**Request**
Update the items below by writing them out again with "screenshot" replaced by "capture" and nothing else changed. Leave out the pictures.

___ Data provided ___

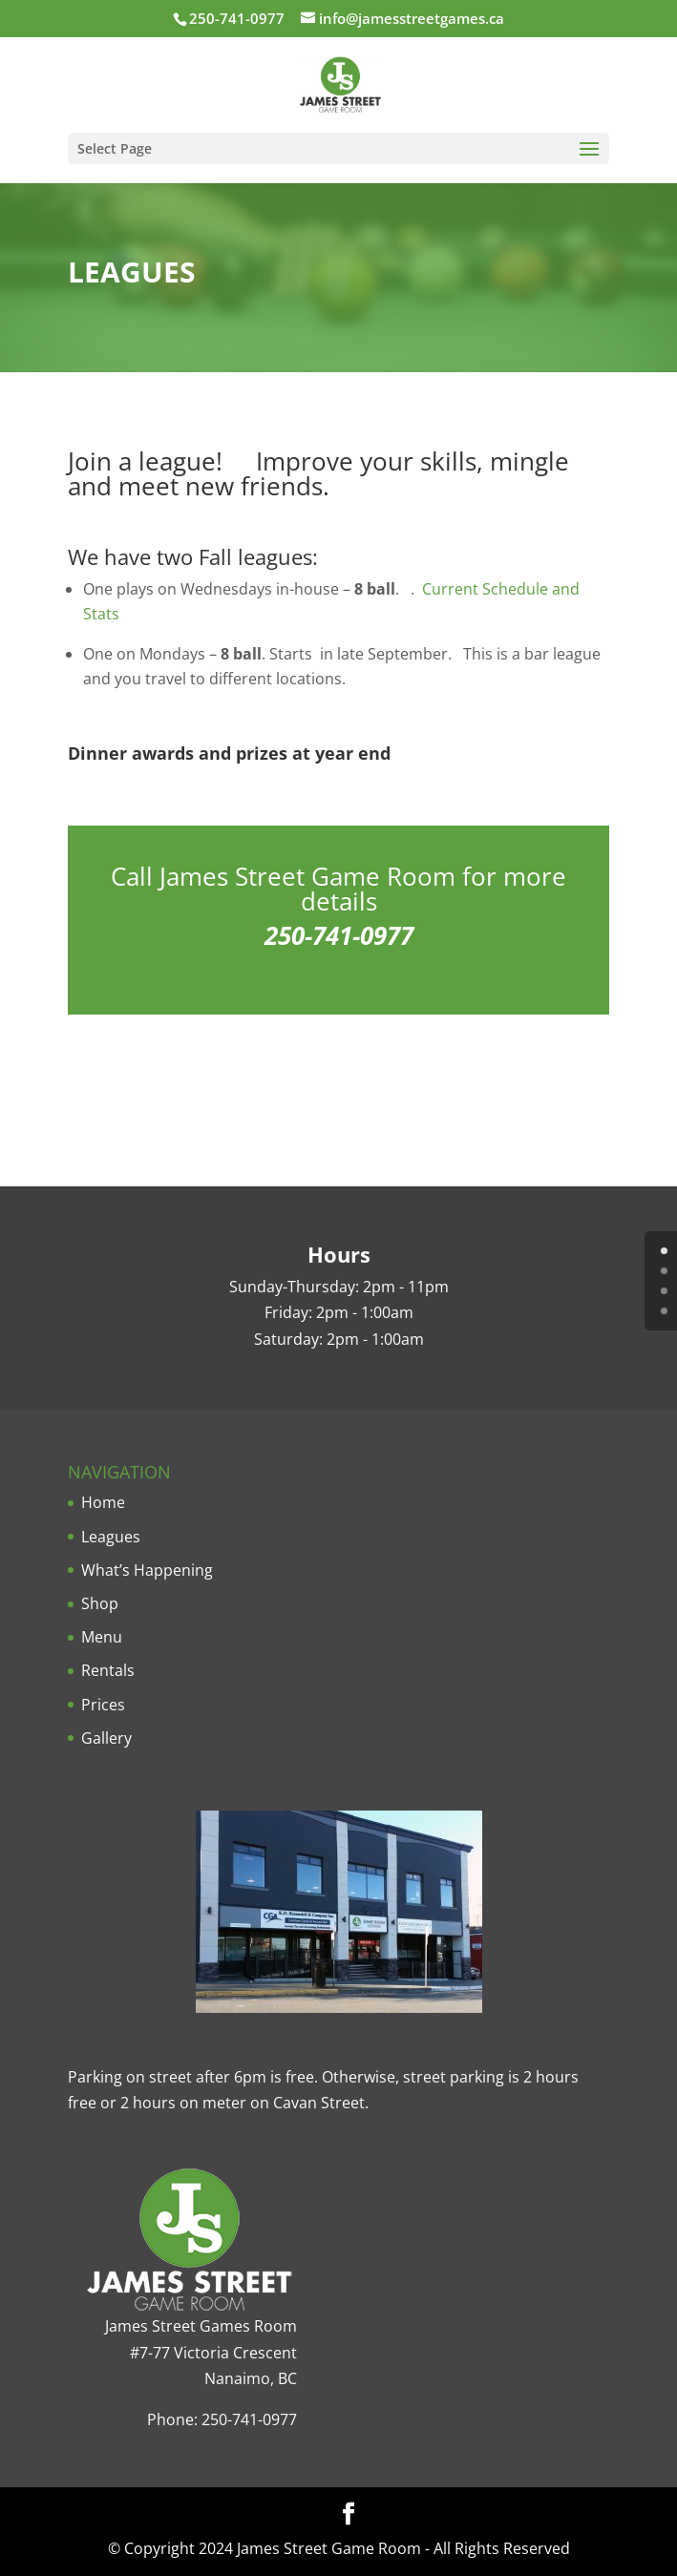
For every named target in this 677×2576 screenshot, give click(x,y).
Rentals (108, 1670)
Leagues (110, 1536)
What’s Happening (147, 1570)
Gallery (106, 1738)
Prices (103, 1704)
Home (103, 1502)
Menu (101, 1636)
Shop (99, 1603)
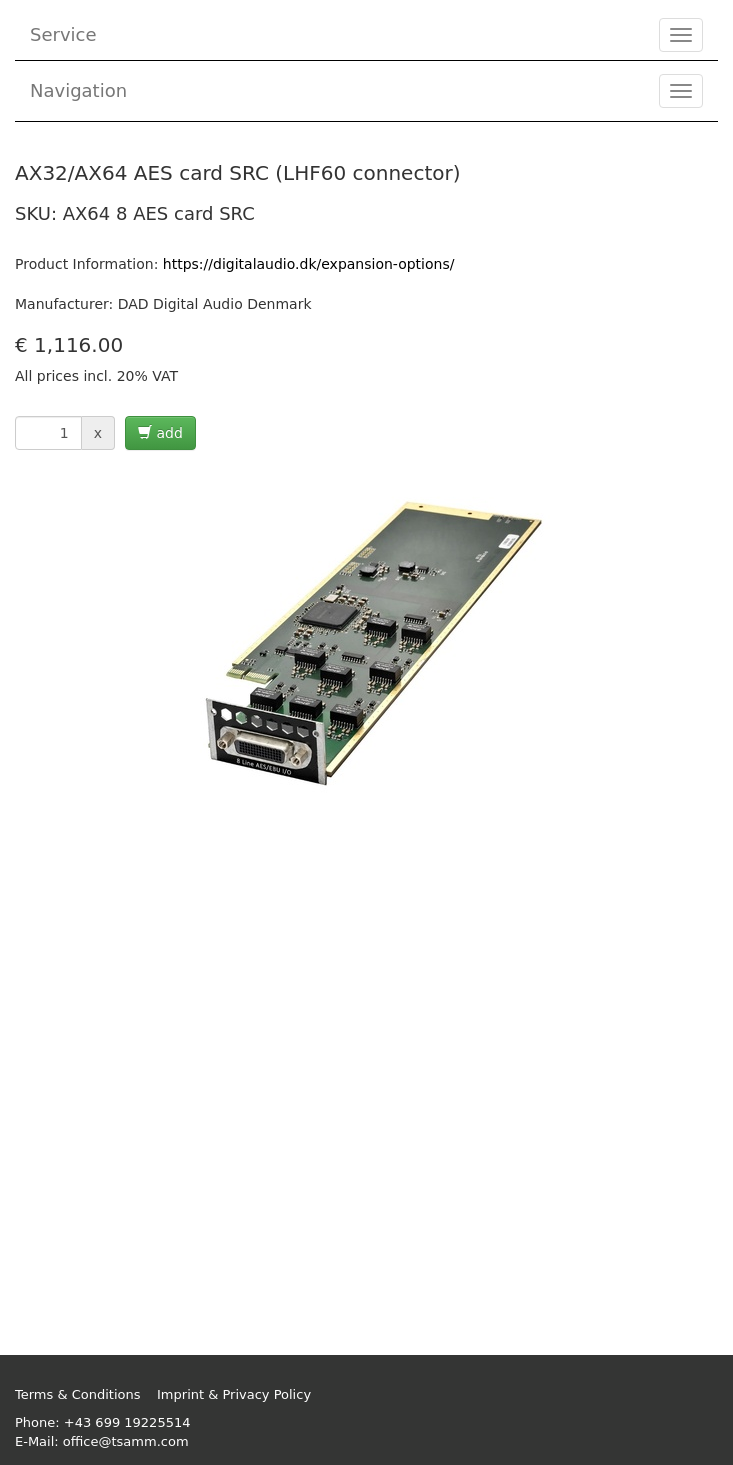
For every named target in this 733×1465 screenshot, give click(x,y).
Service (63, 34)
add (160, 433)
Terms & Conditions (78, 1394)
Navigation (78, 90)
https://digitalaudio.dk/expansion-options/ (309, 264)
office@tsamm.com (126, 1441)
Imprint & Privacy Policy (234, 1394)
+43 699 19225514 (127, 1422)
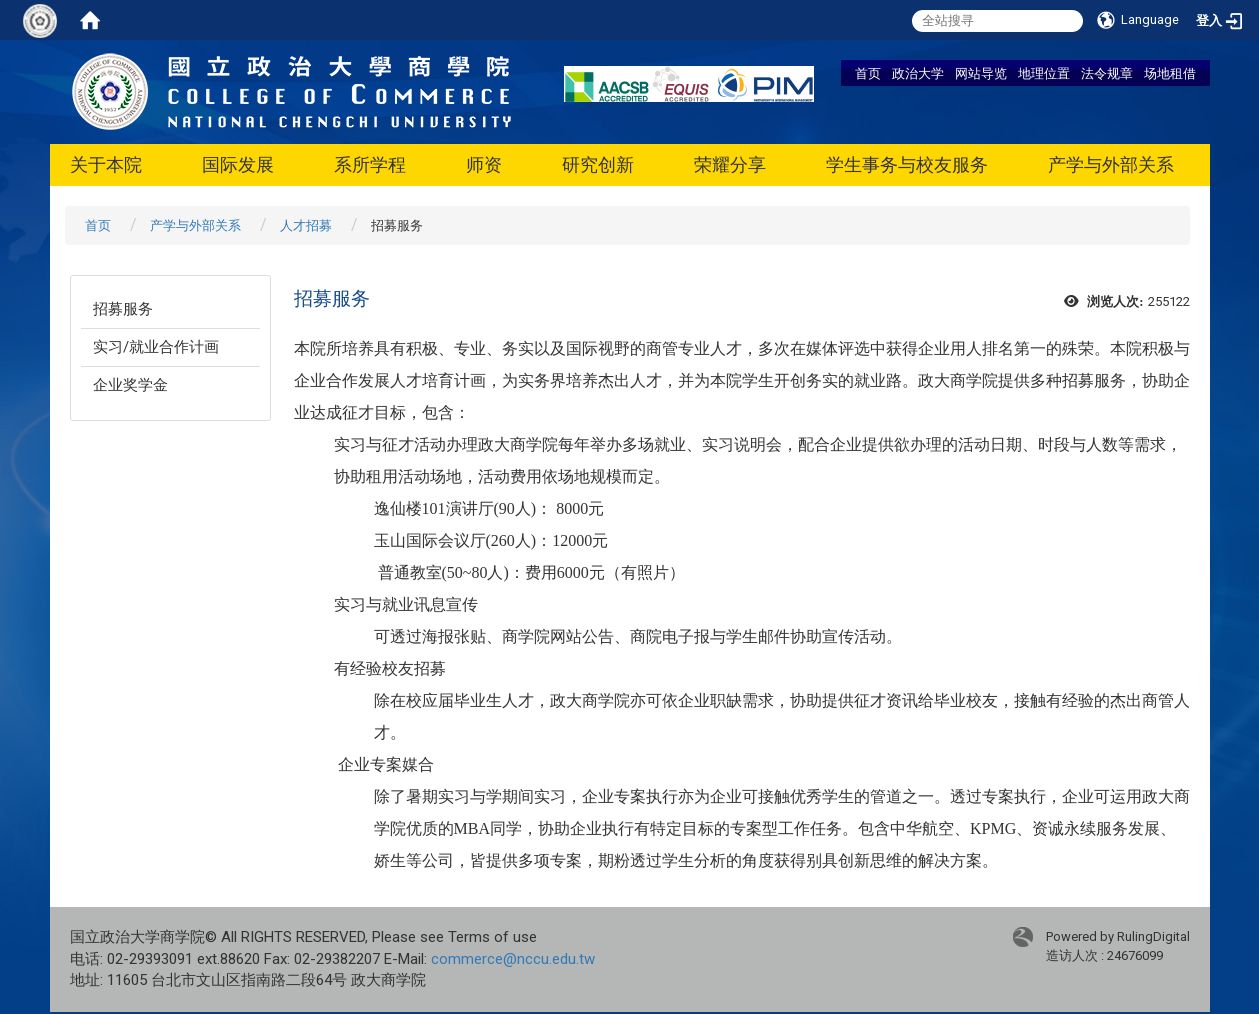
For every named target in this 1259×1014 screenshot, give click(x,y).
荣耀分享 (730, 164)
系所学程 (370, 164)
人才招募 (306, 225)
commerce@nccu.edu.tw (513, 959)
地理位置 (1044, 73)
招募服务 (123, 309)
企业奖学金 (130, 385)
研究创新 (598, 164)
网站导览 (981, 73)
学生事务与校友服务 (907, 164)
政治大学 (918, 73)
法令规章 (1107, 73)
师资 (484, 164)
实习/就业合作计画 (156, 347)
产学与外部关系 (1111, 164)
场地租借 (1170, 73)
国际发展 (238, 164)
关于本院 (106, 164)
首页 (868, 73)
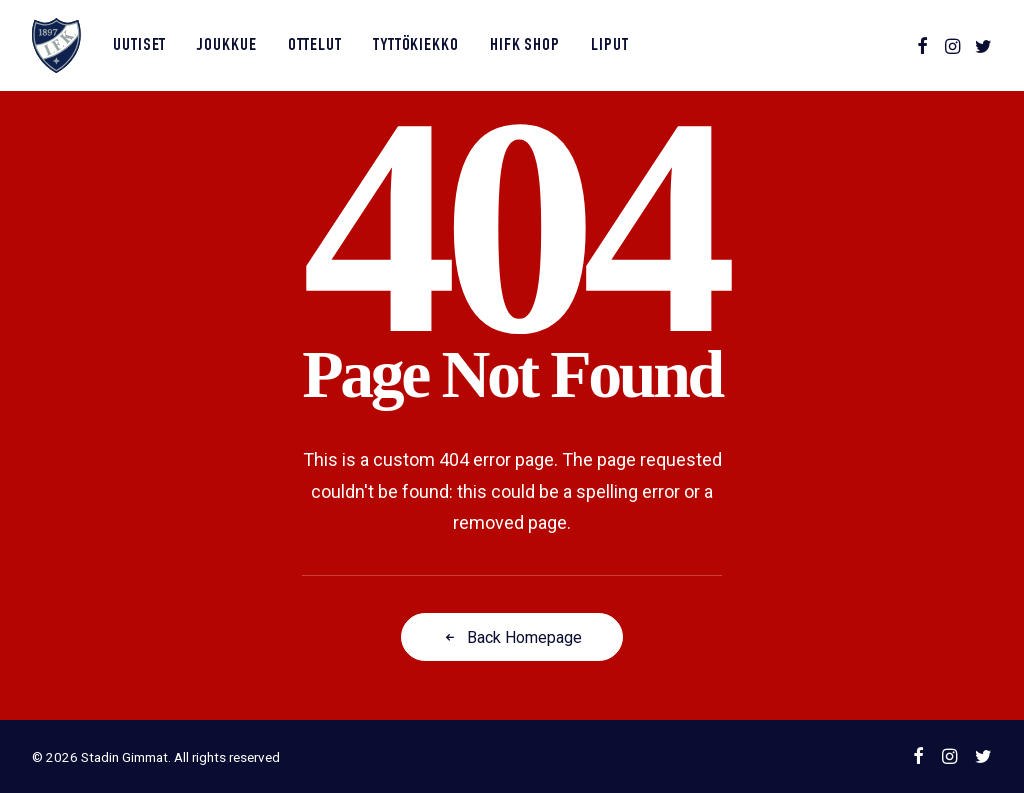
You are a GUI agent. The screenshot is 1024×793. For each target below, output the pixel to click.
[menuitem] (139, 45)
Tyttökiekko (416, 46)
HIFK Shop (525, 46)
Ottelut (315, 46)
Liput (610, 46)
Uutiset (139, 46)
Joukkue (226, 46)
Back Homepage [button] (512, 637)
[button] (922, 45)
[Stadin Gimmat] (56, 45)
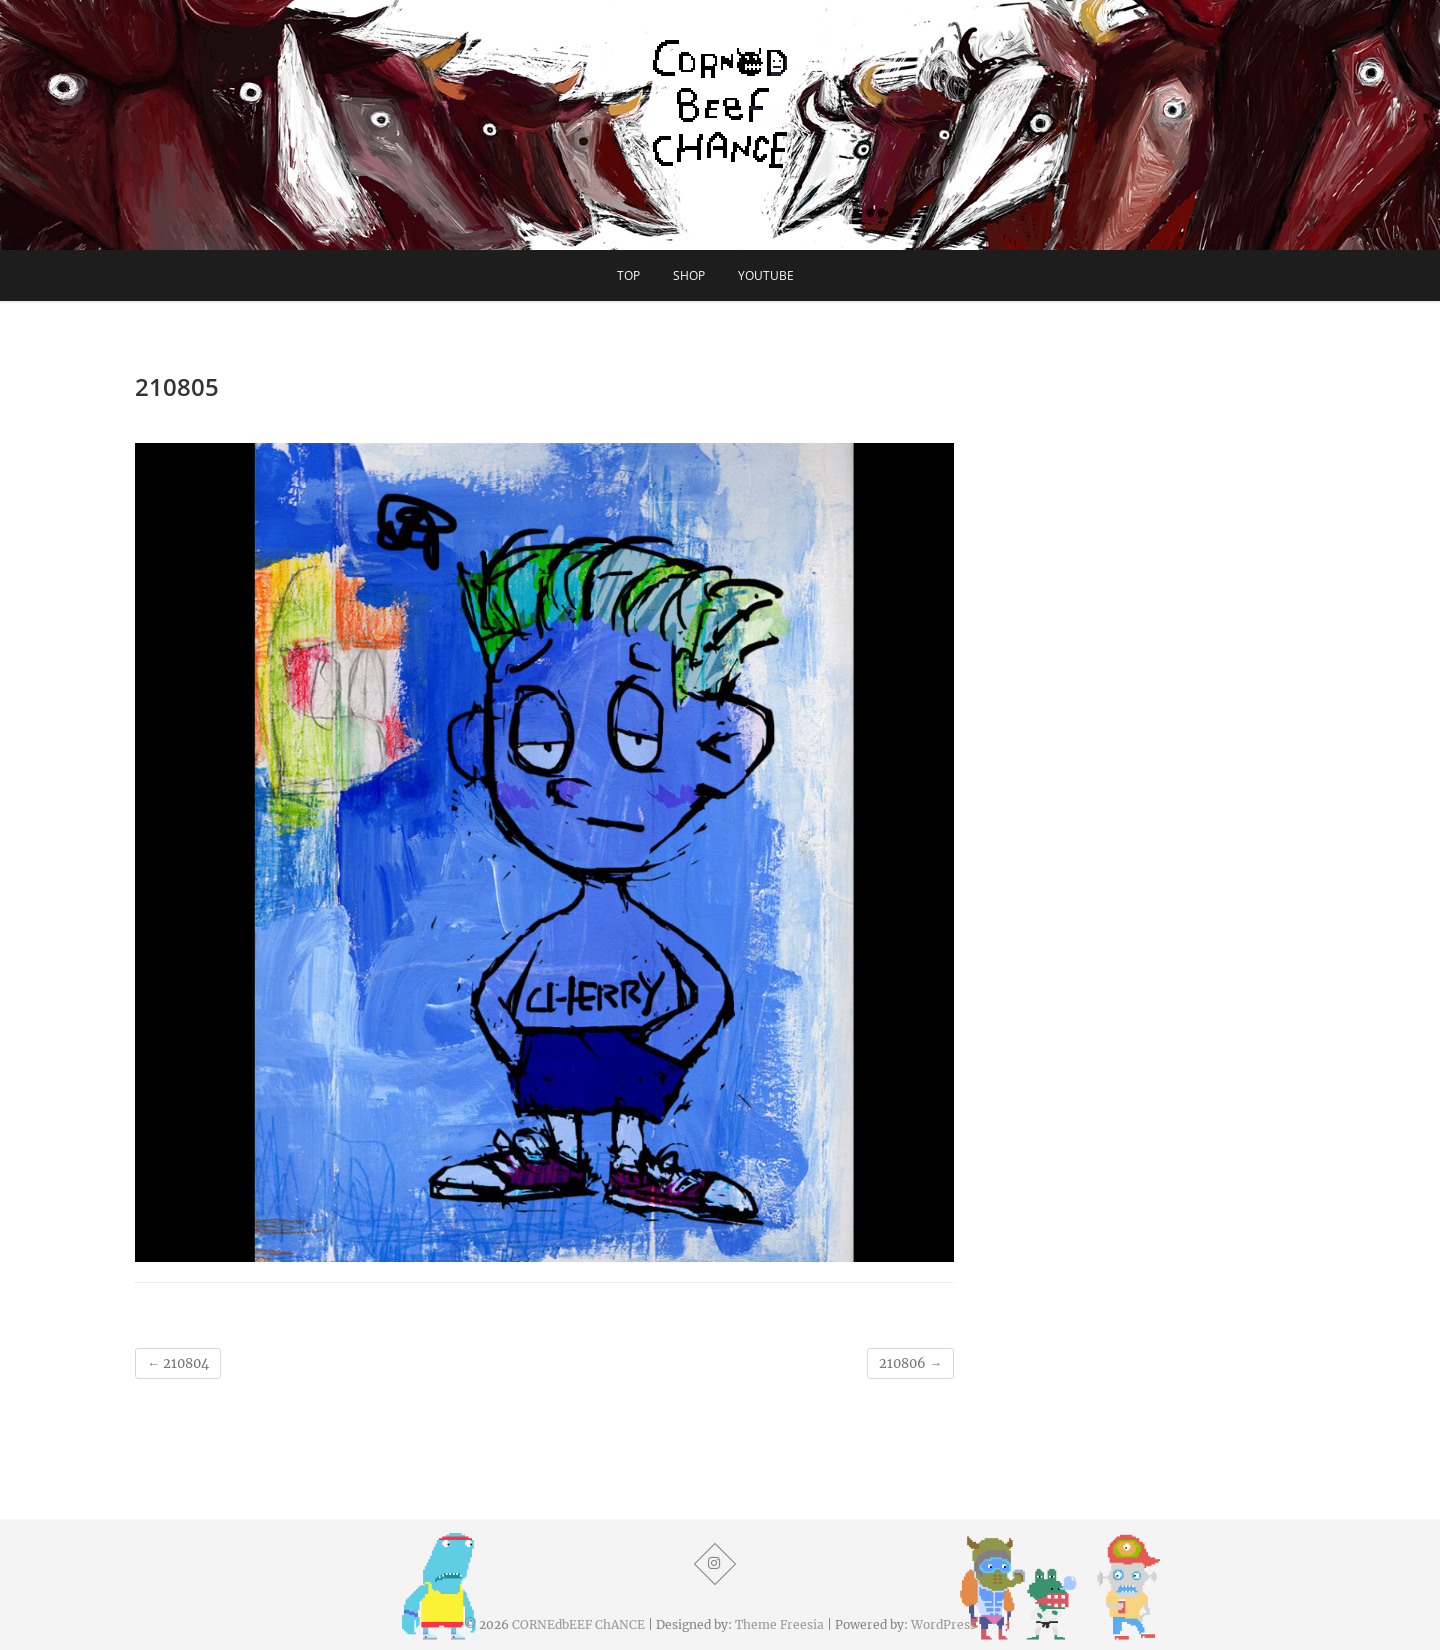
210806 (910, 1363)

___

**Exercise output**
For every named target in this 677×2576 capture, give click(x,y).
Rentals (108, 1670)
Leagues (110, 1536)
What’s Happening (147, 1570)
Gallery (106, 1738)
Prices (103, 1704)
Home (103, 1502)
Menu (101, 1636)
Shop (99, 1603)
For every named target in this 733×1465 capture, give click(x,y).
Service (63, 34)
add (160, 433)
Terms & Conditions (78, 1394)
Navigation (78, 90)
https://digitalaudio.dk/expansion-options/ (309, 264)
office@tsamm.com (126, 1441)
Imprint & Privacy Policy (234, 1394)
+43 699 19225514 (127, 1422)
For every named target in this 1259×1014 capture, give click(x,y).
荣耀分享 (730, 164)
系所学程 (370, 164)
人才招募 (306, 225)
commerce@nccu.edu.tw (513, 959)
地理位置 (1044, 73)
招募服务 (123, 309)
企业奖学金 (130, 385)
研究创新 (598, 164)
网站导览 (981, 73)
学生事务与校友服务 (907, 164)
政治大学 (918, 73)
法令规章 (1107, 73)
师资 (484, 164)
实习/就业合作计画 (156, 347)
产学与外部关系 (1111, 164)
场地租借 (1170, 73)
国际发展 (238, 164)
关于本院 (106, 164)
首页 (868, 73)
You are a GUI agent. The capture is 1024×793. For each target below, output the pixel to click.
[menuitem] (139, 45)
Tyttökiekko (416, 46)
HIFK Shop (525, 46)
Ottelut (315, 46)
Liput (610, 46)
Uutiset (139, 46)
Joukkue (226, 46)
Back Homepage [button] (512, 637)
[button] (922, 45)
[Stadin Gimmat] (56, 45)
210806 (910, 1363)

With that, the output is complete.